Thanks for the explanation, Eric.

Does that mean the "It's Legal" brigade would say it's always legal to
read an unsigned char from an union, whatever was previously stored in
it, on the grounds that an unsigned char cannot contain a trap
representation?

On Sat, 10 Dec 2011 18:14:08 -0500, Eric Sosman
<> wrote:

>
> As a practical matter, it's not all that important what I think
>or what the angels think, but what the providers of your compilers
>think. If a compiler does something unfortunate with your code you
>will find yourself retracing this same argument with implementors
>who are trying to stamp NOT A BUG on your complaint. If the angels
>weigh in on your side, the implementors of the offending compiler
>may eventually accede and agree to ship a fix -- "In a forthcoming
>release," oh joy, oh joy. I think you might choose better battles:
>Fight over things you Really Really Need and are Really Solid Bugs,
>and don't waste troops trying to subjugate the unpopulated hinterland.

Here! Here!

Consider that quoted and stolen. <bg>

-ralph

Am 12/12/2011 09:09 PM, schrieb Edward Rutherford:

> Thanks for the explanation, Eric.
>
> Does that mean the "It's Legal" brigade would say it's always legal to
> read an unsigned char from an union, whatever was previously stored in
> it, on the grounds that an unsigned char cannot contain a trap
> representation?

One thing is sure, the standard explicitly mandates to copy any object
(with memcpy) to an array of `unsigned char`. This is even the way the
term object representation is introduced.

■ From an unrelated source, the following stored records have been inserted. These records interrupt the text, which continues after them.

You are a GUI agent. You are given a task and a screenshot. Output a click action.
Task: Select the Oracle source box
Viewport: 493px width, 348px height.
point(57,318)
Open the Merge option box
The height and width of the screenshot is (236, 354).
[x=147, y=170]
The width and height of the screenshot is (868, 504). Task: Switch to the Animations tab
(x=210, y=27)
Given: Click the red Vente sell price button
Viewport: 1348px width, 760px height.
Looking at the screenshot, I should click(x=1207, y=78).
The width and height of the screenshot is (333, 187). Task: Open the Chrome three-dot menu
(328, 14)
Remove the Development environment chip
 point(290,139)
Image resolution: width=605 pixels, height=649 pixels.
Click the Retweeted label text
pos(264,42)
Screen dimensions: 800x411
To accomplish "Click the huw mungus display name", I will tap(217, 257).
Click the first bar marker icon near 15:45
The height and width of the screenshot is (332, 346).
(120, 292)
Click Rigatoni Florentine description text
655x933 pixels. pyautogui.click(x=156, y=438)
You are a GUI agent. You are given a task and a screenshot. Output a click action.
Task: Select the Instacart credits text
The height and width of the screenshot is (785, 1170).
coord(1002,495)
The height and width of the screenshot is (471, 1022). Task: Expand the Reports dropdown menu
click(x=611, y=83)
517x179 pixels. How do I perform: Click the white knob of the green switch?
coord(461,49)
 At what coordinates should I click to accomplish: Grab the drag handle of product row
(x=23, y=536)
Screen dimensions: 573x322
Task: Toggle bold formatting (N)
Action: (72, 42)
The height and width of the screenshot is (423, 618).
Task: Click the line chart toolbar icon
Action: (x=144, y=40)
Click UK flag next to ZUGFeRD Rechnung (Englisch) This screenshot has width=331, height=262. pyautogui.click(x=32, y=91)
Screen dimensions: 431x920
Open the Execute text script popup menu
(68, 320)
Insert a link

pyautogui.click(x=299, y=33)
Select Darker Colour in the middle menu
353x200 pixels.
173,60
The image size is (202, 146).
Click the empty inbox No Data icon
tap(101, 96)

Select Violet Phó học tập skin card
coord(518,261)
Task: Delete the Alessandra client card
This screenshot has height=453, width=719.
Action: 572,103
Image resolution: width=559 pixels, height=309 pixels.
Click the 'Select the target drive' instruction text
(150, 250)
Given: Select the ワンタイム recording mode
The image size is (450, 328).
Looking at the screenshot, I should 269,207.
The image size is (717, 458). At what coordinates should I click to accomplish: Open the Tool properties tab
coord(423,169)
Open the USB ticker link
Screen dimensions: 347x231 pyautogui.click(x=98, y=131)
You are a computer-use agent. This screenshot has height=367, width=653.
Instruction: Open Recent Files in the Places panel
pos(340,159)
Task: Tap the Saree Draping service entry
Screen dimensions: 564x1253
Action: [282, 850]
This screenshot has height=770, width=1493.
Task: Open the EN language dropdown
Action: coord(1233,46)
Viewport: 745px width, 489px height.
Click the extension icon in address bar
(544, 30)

So first of all this means that we are allowed to read all the bytes of
a union. Second it means that all bytes of of the object representation
can be interpreted as unsigned char.

Jens

On 12/12/2011 3:09 PM, Edward Rutherford wrote:
> [...]
> Does that mean the "It's Legal" brigade would say it's always legal to
> read an unsigned char from an union, whatever was previously stored in
> it, on the grounds that an unsigned char cannot contain a trap
> representation?

The varieties of `char' are something of a special case, because
C has always had the notion that it's possible to inspect and maybe
fiddle with the individual bytes of a multi-byte object. At your
peril, of course, since you might invalidate the multi-byte thing.
But still: Things like memcpy() are defined in terms of copying the
individual bytes, and the copy of a valid object must itself be
valid.

The Standard tightens this just a trifle, by allowing the `char'
flavors other than `unsigned' to have trap representations. Still,
`unsigned char' remains as the "atom" of C memory: Its mapping between
representations and values is one-to-one, which guarantees fidelity
both in value and in representation when copying or comparing, and
also guarantees that there are no trap representations.

But back to the `union' issue: I'm still not 100% comfortable
with the idea of writing to one member and reading another. It sort
of looks like it should work, but I've not heard a watertight argument
that it *must* work, even in the face of a ferociously aggressive
optimizer. I think the "It's legal" faction have found arguments they
deem satisfactory; perhaps they've looked more diligently than I have.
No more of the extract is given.